Permítanme que para terminar vuelva de nuevo al símil del Sol. Los 180 grados del arco de nuestra vida se dividen en cuatro partes. El primer cuarto oriental es la infancia, es decir, ese estado sin problemas en el que sólo somos un problema para otros, sin ser aún conscientes de la propia problemática. La problemática consciente abarca el segundo y el tercer cuartos, y en el último cuarto, en la vejez, nos sumergimos de nuevo en un estado en el que, ajenos a nuestra situación consciente, volvemos a convertimos en un problema para otros. La infancia y la vejez extrema son muy diferentes, pero tienen una cosa en común: estar sumergidas en la psique inconsciente.
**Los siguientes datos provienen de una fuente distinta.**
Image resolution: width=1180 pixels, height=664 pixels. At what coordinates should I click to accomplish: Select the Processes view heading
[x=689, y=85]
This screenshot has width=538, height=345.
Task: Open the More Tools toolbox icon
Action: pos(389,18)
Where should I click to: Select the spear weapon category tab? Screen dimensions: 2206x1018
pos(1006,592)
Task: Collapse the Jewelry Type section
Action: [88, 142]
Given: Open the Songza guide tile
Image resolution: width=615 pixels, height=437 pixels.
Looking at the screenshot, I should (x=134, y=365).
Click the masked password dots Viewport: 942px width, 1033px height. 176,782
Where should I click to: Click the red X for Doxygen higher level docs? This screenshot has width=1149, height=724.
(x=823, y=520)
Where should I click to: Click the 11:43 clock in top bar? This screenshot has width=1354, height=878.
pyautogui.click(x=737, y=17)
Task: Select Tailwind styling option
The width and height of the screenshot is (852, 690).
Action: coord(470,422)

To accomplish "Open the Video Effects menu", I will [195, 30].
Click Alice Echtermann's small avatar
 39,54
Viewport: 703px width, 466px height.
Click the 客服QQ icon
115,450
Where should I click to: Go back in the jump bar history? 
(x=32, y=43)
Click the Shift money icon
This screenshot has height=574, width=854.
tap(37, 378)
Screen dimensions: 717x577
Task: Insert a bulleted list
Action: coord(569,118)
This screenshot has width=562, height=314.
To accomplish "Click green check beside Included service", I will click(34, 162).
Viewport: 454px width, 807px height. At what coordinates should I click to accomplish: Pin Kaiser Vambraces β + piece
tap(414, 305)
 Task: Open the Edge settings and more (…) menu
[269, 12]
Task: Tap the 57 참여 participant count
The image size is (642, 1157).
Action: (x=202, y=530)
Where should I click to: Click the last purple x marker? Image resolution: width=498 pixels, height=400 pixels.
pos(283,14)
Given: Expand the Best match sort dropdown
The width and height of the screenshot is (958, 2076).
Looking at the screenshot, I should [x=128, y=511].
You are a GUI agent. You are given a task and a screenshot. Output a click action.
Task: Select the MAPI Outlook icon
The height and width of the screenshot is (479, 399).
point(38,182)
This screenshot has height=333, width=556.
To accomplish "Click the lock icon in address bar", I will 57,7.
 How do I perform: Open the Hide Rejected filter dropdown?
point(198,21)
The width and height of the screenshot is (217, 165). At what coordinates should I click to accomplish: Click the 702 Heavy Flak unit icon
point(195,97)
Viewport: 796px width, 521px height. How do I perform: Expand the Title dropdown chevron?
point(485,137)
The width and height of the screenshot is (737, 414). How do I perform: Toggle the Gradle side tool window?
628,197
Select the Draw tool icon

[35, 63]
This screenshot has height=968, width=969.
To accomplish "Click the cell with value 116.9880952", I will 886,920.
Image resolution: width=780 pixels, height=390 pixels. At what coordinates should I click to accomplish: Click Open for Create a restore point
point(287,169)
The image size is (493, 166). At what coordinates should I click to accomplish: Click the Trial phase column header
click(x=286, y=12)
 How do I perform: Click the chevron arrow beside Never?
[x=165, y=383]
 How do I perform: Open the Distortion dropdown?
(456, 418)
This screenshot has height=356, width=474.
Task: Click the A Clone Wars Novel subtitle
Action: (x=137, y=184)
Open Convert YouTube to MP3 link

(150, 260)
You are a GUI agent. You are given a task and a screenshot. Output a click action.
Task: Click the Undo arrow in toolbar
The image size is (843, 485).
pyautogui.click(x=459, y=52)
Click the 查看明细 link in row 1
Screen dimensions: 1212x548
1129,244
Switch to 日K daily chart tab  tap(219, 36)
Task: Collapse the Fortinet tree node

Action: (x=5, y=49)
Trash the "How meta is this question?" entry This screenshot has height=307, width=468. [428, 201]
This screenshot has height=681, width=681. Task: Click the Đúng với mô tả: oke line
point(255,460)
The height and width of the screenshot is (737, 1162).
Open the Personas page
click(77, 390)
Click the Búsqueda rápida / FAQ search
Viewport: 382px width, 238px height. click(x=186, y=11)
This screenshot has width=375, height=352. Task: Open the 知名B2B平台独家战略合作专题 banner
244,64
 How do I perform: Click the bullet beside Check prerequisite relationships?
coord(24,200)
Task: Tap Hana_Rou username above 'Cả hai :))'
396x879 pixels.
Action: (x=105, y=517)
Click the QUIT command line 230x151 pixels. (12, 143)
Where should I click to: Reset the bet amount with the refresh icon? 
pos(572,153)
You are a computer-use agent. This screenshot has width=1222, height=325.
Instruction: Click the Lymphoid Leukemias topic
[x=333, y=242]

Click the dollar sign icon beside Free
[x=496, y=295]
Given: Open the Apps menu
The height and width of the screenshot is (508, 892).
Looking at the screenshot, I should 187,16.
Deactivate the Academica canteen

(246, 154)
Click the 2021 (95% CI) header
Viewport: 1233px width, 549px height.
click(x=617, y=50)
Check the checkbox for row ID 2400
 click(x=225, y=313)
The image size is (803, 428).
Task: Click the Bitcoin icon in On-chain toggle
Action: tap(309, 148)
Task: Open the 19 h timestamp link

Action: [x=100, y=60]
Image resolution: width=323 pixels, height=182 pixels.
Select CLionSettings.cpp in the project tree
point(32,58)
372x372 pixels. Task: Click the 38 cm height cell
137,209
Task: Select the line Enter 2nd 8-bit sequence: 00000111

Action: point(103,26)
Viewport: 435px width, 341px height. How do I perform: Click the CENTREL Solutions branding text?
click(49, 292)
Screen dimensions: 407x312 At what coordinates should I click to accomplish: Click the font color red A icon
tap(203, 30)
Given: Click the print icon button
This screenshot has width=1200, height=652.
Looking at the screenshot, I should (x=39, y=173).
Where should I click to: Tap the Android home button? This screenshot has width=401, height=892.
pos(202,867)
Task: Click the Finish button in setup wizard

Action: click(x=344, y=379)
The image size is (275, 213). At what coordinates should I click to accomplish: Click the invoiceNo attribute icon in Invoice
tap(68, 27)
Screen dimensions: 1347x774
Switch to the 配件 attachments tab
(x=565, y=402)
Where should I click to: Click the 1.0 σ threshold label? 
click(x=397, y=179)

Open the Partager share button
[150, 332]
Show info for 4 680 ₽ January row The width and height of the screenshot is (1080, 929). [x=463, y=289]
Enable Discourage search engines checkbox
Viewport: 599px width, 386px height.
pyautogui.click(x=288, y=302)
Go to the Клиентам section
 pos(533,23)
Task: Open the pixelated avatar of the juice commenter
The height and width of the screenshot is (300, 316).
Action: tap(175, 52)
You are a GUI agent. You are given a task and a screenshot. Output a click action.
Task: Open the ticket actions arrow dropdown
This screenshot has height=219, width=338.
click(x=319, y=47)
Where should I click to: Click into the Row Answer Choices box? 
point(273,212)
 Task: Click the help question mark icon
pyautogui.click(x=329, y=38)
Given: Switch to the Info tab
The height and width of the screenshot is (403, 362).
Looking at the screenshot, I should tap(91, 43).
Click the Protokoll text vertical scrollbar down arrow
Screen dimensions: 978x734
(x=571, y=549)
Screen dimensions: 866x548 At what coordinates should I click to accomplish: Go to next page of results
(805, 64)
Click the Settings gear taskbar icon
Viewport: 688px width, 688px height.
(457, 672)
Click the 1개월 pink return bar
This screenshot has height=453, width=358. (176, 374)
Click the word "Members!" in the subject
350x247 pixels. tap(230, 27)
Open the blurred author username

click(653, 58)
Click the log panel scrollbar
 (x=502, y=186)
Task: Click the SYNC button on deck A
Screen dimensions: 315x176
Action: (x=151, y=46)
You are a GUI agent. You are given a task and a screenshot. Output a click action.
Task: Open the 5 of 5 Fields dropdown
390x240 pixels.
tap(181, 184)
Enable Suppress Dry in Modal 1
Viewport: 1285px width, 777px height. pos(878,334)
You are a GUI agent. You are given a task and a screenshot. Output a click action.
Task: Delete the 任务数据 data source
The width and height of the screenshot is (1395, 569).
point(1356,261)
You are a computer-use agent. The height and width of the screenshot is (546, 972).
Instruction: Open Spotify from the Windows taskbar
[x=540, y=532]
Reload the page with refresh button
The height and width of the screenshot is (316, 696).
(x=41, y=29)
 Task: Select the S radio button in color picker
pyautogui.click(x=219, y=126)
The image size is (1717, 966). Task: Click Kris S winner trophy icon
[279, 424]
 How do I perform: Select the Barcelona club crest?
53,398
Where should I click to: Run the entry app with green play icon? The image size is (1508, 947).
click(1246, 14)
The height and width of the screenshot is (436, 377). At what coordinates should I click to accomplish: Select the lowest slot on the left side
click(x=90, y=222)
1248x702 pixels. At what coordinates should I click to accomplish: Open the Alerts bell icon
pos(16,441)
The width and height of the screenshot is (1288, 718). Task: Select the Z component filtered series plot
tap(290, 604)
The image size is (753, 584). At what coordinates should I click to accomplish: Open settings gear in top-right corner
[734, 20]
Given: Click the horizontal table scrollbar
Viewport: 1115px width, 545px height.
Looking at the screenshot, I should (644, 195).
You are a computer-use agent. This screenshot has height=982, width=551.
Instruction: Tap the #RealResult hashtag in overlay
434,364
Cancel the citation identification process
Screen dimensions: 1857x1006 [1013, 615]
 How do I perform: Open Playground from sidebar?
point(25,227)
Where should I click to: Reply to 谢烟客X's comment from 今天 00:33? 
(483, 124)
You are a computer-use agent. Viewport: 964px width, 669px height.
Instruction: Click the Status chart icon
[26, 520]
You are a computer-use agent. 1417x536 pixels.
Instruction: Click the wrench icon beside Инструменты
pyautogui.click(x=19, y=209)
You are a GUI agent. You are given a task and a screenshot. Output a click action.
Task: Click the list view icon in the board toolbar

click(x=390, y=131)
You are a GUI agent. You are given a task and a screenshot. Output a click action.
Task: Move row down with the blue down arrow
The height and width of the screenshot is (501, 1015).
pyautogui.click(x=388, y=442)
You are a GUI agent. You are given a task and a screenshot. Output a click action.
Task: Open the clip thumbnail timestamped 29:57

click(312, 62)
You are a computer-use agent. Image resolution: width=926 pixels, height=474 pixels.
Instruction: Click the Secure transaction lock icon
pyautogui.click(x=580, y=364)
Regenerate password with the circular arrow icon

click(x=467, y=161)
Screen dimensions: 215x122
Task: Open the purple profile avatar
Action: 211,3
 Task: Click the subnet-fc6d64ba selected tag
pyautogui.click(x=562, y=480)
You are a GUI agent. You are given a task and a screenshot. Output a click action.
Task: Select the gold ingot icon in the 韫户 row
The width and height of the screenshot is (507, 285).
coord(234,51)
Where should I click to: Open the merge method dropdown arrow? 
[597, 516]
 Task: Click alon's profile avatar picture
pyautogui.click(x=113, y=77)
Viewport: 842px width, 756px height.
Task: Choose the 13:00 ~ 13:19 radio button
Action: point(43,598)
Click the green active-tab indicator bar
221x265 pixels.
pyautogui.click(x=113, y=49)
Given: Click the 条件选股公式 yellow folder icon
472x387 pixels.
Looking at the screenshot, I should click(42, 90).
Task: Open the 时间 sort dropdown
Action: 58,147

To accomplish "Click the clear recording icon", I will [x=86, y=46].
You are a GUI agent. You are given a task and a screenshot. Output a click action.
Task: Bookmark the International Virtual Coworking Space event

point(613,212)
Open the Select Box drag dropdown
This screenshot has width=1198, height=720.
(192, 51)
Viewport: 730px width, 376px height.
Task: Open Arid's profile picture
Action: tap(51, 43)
Puesto que el alma del niño se desarrolla a partir de lo inconsciente, su psicología, aunque complicada, es más fácil de indagar que la del anciano, que se sumerge de nuevo en lo inconsciente hasta desaparecer del todo. La infancia y la vejez son los estados sin problemas de la vida; de ahí que no los haya tomado aquí en consideración.